Se queremos nos inspirar em políticas de resultados, nenhuma autoridade pública brasileira pode desconhecer e menosprezar o sucesso da nossa vizinha Colômbia, que nos anos 1980 estava literalmente no inferno. Seis candidatos à Presidência da República assassinados. O ministro da Justiça, Lara Bonilla, executado. O dono do periódico El Espectador fuzilado nas imediações do jornal. Explosão de avião da Avianca com 108 passageiros. Pablo Escobar tocando fogo no país. Essa era a dura realidade colombiana. Era. O Brasil está próximo de se transformar na Colômbia dos anos 1980.

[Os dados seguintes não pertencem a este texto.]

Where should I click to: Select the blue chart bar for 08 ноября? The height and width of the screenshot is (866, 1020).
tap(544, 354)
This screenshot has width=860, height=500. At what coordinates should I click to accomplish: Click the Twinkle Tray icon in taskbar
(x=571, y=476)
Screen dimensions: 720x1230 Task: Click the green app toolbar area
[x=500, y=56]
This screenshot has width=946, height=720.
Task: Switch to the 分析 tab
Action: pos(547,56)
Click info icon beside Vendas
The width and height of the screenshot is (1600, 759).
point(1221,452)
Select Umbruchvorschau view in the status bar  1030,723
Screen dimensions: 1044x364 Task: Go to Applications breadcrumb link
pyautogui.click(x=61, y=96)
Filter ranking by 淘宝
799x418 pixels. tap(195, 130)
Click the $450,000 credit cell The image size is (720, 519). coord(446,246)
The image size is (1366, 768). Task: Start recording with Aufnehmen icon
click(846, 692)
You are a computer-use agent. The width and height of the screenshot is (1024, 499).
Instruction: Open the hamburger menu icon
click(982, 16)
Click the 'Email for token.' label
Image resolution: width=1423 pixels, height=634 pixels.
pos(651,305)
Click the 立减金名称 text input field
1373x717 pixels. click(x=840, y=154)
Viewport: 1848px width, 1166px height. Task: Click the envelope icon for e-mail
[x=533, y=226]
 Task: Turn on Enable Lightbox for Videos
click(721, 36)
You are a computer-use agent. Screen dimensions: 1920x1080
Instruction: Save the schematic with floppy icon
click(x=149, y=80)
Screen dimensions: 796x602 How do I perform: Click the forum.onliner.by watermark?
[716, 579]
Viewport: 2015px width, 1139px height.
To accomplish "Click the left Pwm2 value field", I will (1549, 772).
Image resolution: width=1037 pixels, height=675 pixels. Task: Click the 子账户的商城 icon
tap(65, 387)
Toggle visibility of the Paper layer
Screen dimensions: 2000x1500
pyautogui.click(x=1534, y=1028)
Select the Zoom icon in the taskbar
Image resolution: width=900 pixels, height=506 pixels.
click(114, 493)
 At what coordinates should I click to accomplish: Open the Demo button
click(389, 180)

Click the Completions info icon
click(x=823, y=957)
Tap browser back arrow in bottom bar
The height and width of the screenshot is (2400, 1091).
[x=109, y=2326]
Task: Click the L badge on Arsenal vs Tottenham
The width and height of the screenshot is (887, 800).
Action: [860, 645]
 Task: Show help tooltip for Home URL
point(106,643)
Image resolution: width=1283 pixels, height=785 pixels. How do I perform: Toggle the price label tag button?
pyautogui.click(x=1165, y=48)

Um presidente da República corajoso junto com uma boa safra de bons prefeitos, com determinação política e ações públicas integradas nos territórios mais vulneráveis e mais violentos, resgataram Medellìn e Bogotá das páginas policiais e declinaram essas duas cidades colombianas, até então, ostentadoras do título de cidades mais violentas do mundo, em referências internacionais de políticas de reversão da violência urbana. Medellín e Bogotá estão constantemente com suas taxas de homicídios em queda e consequentemente recebendo maiores investimentos privados na América Latina. Elementar: aonde há crime não há investimentos.